Öte yandan, Ortadoğu’da karadan, havadan ve denizden, daha da hırsla, daha da hızla saldırıyor İsrail. ABD Dışişleri Bakanı Colin Powell, “Filistin’e savaş ilan eder ve sorunu daha çok Filistinli öldürerek çözeceğinizi düşünürseniz bu bizi nereye götürür, bilemiyorum,” demiş demesine, ama değişen bir şey yok. Öte yandan, İsrail basının bas bas bağırdığı haberleri geliyor. Yediot Ahronot’ta bir yorum yazısında şu cümleye yer veriliyor: “Memleket yanıyor ve Kudüs’te bir yığın politikacı hükumet adı altında oturuyorlar. Ülkenin gördüğü en başarısız hükumet bu. Dolayısıyla, ülkenin gördüğü en kötü dönemi yaşıyoruz.” Maariv gazetesi de şunu söylüyor: “Temel zorunluluğunu yerine getiremeyen bir hükumet yönetim için ahlaki bir haklılığı kalmamıştır, varolma hakkı kalmamıştır. Kaderi bellidir hükumetin: Gitmek.” Bu çığlıklar, Şaron hükumeti tarafından daha da sertleşmek için gerekçe olarak anlaşılsa da savaşın dışında çare arayan, bilhassa İsrailli siviller de aynı gerekçelerle silahsız bir çözüm yolunun olabileceğini ileri sürüyorlar. Bu arada, müziğin evrensel diliyle bir barış köprüsü kurmak üzere Ramallah’ta “barış resitali” vermek üzere olan ünlü şef ve piyanist Barenboim, resitali iptal etmek zorunda kaldı. Sebep? İsrail ordusu, sırf Filistin kontrolündeki topraklara İsrail vatandaşlarının girişini yasaklamış ve Barenboim’a da bir istisna yapamazmış. Gerekçe? Güvenliğini garanti edemiyormuş. (Şaron, geçen yıl İsrail vatandaşlarının tam güvenliğini garanti etme vaadiyle seçim kazanmıştı da, onu hatırladık şimdi.)

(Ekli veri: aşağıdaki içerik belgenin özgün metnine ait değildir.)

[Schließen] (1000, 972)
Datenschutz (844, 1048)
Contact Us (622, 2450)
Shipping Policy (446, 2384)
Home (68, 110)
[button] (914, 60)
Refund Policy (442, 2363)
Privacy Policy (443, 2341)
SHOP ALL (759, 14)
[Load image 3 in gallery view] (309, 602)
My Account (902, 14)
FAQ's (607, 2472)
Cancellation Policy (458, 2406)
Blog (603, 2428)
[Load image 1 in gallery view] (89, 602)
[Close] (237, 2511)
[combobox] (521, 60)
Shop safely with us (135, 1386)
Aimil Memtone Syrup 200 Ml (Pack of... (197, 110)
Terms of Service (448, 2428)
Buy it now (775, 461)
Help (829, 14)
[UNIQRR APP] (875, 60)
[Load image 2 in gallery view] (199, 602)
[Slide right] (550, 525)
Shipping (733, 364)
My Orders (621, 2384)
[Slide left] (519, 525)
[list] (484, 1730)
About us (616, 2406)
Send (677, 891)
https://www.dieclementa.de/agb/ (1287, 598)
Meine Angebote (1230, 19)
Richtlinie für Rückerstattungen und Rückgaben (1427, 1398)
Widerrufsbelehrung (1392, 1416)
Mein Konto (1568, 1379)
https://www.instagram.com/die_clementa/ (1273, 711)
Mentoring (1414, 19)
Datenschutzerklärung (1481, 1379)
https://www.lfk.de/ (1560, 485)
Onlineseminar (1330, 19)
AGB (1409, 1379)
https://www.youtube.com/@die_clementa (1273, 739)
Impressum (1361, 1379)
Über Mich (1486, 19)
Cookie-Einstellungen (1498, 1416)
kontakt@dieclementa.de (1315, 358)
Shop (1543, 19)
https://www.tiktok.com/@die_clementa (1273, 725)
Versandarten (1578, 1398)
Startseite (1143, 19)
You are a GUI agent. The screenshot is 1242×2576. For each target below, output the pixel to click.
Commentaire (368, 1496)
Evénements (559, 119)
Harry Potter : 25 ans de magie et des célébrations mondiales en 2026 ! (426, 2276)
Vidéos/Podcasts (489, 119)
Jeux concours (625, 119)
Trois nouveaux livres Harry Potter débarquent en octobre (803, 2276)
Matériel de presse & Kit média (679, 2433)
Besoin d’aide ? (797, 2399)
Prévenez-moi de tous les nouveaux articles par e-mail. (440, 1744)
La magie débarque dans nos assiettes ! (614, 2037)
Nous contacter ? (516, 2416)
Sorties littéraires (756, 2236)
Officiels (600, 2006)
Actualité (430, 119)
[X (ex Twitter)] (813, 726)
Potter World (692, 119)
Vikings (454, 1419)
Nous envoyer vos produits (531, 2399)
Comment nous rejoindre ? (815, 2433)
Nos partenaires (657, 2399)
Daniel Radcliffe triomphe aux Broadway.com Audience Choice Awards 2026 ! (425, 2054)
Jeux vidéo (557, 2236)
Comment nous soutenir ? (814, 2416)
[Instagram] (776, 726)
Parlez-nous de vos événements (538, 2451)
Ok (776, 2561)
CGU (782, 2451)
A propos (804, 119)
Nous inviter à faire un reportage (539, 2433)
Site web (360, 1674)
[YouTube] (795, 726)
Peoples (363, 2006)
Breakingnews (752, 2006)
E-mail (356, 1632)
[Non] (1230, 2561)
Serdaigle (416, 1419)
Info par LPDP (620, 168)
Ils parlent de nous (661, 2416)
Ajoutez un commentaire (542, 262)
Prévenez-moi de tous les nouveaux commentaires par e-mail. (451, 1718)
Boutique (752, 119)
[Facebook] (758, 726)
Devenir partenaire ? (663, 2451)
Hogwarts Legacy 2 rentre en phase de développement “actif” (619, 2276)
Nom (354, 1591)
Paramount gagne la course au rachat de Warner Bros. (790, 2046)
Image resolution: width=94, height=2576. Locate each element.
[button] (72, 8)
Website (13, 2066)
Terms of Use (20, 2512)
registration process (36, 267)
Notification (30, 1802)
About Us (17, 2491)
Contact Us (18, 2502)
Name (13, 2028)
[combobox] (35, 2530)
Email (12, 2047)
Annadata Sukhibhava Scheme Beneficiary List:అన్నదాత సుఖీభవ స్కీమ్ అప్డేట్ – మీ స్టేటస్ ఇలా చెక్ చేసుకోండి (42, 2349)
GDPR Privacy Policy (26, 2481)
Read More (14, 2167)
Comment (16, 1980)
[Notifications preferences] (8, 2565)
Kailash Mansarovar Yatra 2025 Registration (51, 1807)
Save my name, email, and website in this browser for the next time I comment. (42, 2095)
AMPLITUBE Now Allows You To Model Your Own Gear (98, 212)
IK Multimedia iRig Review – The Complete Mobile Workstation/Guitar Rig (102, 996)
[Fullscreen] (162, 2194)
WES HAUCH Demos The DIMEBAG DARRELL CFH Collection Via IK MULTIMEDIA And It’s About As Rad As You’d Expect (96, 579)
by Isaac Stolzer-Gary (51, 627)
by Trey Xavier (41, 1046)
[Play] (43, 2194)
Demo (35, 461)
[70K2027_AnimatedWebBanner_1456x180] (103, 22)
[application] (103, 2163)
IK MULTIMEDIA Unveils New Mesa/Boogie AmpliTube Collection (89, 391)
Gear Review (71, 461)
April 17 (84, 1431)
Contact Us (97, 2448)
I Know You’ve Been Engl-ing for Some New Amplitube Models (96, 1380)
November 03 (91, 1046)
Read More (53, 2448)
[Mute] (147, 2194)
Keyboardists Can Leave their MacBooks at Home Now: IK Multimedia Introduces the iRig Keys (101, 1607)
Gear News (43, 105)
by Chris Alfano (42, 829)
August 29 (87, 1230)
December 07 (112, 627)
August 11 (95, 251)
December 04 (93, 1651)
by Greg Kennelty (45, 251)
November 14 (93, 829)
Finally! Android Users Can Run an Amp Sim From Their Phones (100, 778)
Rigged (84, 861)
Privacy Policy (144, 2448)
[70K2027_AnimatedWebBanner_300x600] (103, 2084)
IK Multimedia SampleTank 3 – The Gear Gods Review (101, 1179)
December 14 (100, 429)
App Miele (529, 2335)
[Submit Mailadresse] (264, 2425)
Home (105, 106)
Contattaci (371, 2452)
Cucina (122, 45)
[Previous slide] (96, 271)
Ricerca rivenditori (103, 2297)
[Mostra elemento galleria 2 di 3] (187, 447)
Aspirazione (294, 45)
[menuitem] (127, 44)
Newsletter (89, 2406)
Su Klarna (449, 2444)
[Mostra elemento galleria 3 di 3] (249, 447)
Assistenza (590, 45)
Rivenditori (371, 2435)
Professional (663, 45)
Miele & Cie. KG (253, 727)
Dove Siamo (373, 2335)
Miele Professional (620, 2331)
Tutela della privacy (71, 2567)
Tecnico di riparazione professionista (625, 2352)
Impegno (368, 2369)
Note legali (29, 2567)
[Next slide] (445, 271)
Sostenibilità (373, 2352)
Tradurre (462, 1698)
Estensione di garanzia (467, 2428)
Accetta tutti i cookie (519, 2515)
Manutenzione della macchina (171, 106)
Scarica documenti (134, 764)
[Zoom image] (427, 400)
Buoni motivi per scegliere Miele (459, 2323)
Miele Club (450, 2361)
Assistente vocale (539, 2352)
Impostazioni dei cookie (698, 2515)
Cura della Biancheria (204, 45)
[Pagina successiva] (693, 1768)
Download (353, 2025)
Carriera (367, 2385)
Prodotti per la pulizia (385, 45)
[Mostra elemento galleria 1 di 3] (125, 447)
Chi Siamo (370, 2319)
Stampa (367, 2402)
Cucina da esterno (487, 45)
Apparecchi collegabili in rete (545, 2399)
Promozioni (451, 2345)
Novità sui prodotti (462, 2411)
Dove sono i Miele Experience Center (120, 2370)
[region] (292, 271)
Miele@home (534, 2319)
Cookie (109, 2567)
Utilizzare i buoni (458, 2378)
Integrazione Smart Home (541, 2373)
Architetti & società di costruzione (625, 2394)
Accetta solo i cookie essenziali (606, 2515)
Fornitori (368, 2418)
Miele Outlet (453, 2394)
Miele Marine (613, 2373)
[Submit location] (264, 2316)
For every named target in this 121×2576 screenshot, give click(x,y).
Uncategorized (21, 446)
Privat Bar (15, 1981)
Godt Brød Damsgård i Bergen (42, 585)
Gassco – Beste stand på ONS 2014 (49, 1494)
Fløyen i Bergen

Türkiye’den haberler iyi. IMF Avrupa 1. Bölge Direktörü Michael Deppler, “Program çok iyi gidiyor. Türkiye artık köşeyi döndü diyebiliriz,” tespitinde bulunmuş. Büyümenin istikrarı, bankacılık sorunu gibi meseleler üzerinde duruldu mu, bilemiyoruz, ama ağzımızın tadını kaçırmayalım şimdilik.
İstanbul, Çarşamba günü Kartal’da suların çok ısındığını ve arkasından deprem gelip gelmeyeceğini konuştu. Meğer, suyun ısındığı kuyudaki dalgıç pompasında elektrik kaçağı varmış. Ondan ısınmış sular. Müsterihiz, şimdilik.
İstanbul, bir de, Çarşamba günü soyulan iki bankayı konuştu. Bankalardan birinde, iki soyguncu öldürüldü. Öldürülen soyguncularla ilgili haberde şöyle bir ayrıntı vardı: “Babası hasta olan 29 yaşındaki marangoz Suat Durmuş ile çocukluk arkadaşı petrol mühendisi Mustafa Muratoğlu...”
Türkiye’den haberler iyi demiştik, ama sonu öyle gelmedi, farkındayız.
Devam yarın...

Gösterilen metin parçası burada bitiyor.